When a user with WriteTrusted Forum capability (4) updates the forum, it happens in the same way except that Fossil skips the private and modreq table insertions.

When a moderator rejects an update, that artifact is unceremoniously removed from the tip of the block chain. This is safe because Fossil prevents replies to a reply or post awaiting moderator approval, so referential integrity cannot be harmed. Rejecting an edit is even safer, since the original post remains behind, so that replies continue to refer to that original post.

Using the Moderation Feature

Having described all of the work that Fossil performs under the hood on behalf of its users, we can now give the short list of work left for the repository's administrators and moderators:

Add the Moderate Forum capability (5) to any of your users who should have this ability. You don't need to do this for any user with Setup (s) or Admin (a) capability; it's already included.

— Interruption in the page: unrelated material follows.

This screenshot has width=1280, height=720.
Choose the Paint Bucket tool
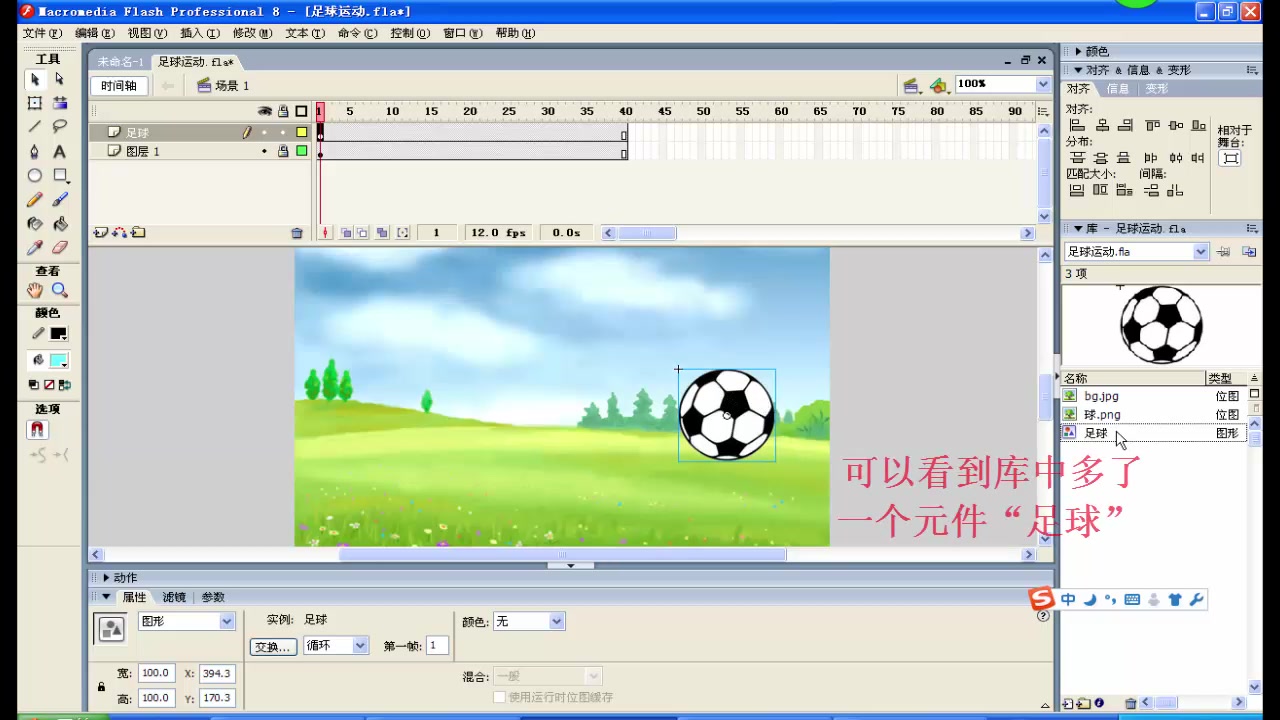point(60,224)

When someone updates the forum, an entry will appear in the timeline if the type filter is set to "Forum" or "Any Type". If that user has only the Write Forum capability (3), any other user with the Moderate Forum capability (5) will see a conditional link appear at the top of the main forum page: "Moderation Requests". Clicking this takes the moderator to the /modreq page. A moderator may wish to keep the main forum page open in a browser tab, reloading it occasionally to see when the "Moderation Requests" link reappears.

A moderator viewing an update pending moderation sees two buttons at the bottom, "Approve" and "Reject" in place of the "Delete" button that the post's creator sees. Beware that both actions are durable and have no undo. Be careful!